1. General Cosmetic Condition

When you have a look at the phone, you’ll want to have a close look at the phone’s exterior. Cracks or damage to the screen glass could mean a damaged display and touch response. Check for any visible external damage to the volume, home and power buttons, auxiliary (if applicable) and charge ports. Breakage of these could adversely affect their function. Scuffs on the chassis may be unsightly but do not have a major impact on the functionality of the phone, whereas major indentations or bends could indicate damage to internal components.

2. Functionality

Ensure that the seller has the phone charged when you view it. This will allow you to test the phone’s functionality. You will want to run through a series of tests to make sure the important features are working properly. If you have access to WIFI, the best way to do this is to download an app that walks you through a full functionality test (we recommend TestM or Phone Check and Test). Such an app will systematically help you test features such as front and back cameras, GPS functionality, Bluetooth, speakers, microphones, earpieces and more. At eMobile, we run devices through a 35-point check to make sure all systems are fully functional.

3. Battery Health

When buying a used phone, you will certainly want to check the battery health of the device. This will give you some peace of mind that you won’t be spending more money to get a tired old battery replaced. With the iPhone 5 and newer , this is an easy task. Simply go into Settings > Battery > Battery Health. Here the battery health is expressed as a percentage of the original battery capacity. For example, if you are looking at an iPhone X, the original battery capacity is 2716mAh (which translates roughly to 12 hours of heavy use, according to one source [1]). If the battery health is at 80%, the capacity will have diminished to 2173mAh or approximately 9.5 hours of heavy use. With other cellphone models (i.e. Samsung, LG, Google, etc.), assessing the battery health is not as quick and easy. Ideally, you would run a test (using an app such as AccuBattery for example) over a number of usage and charging cycles to give you an indication of the remaining battery capacity. But that is not usually practical when buying a used cell phone. In this case your best bet is to use one of the aforementioned-apps (TestM or Phone Check and Test) to run a battery test which checks for unusual temperature and voltage.

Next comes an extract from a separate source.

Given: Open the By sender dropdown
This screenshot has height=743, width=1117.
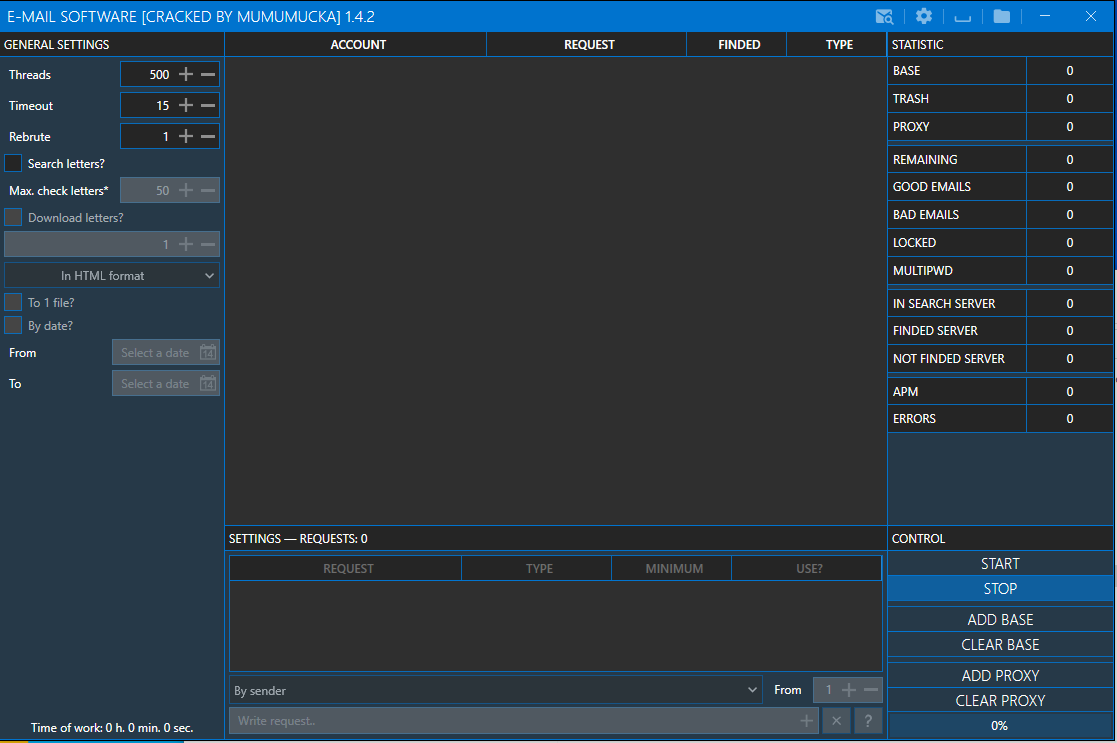Looking at the screenshot, I should pyautogui.click(x=495, y=690).
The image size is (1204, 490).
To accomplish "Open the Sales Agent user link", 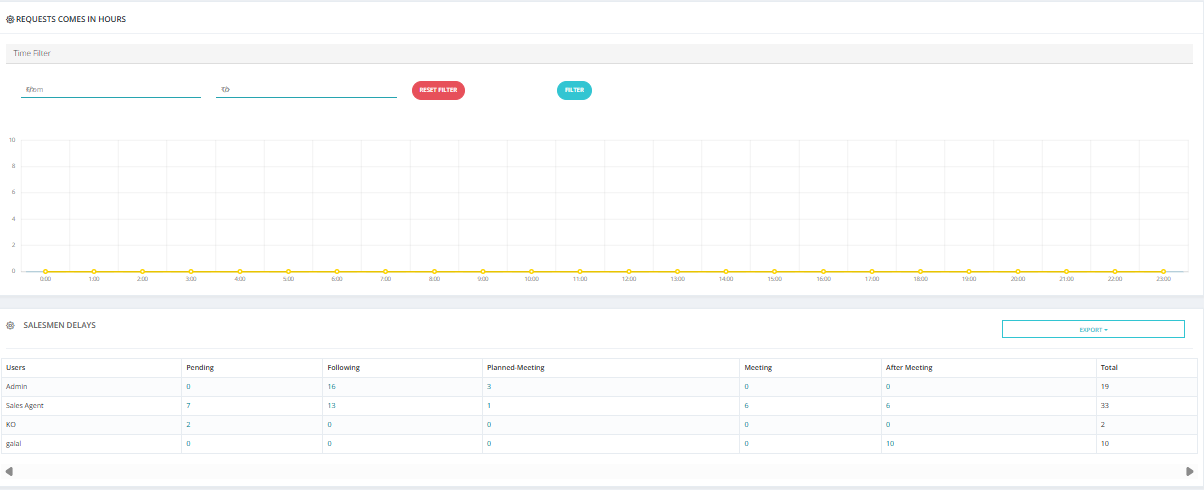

At eMobile, we check the battery health for you and guarantee that all Apple devices have a minimum battery health of 80%.

4. Passcodes and Account Locks

Check to make sure that the previous user hasn’t left any screen locks in place. Also be sure to check that there are no account locks in place on the device. On iPhones, ensure that any pre-existing iCloud accounts have been signed out of. Otherwise, you will not be able to log in to the phone with your credentials and access your own iCloud account.

On Android devices, ensure that the previous user has removed any screen locks and has signed out of any Google accounts so that the device can be easily reset.

5. IMEI number

Lastly and most importantly, you will want to check the phone’s fifteen-digit IMEI number. This is the phone’s unique identification number and can be used by carriers to blacklist a phone if any nefarious acts have been associated with it. A blacklisted phone can not be registered for use with any carrier so this is a major deal breaker.

The IMEI number can be found either on the back of the phone, on the inside of the phone’s SIM tray, or simply under Settings > General > About on iPhones or Settings > About Phone > Status on Android devices.

Use an IMEI reference website (we recommend and check the “blacklist” status to ensure that the device has not been blacklisted.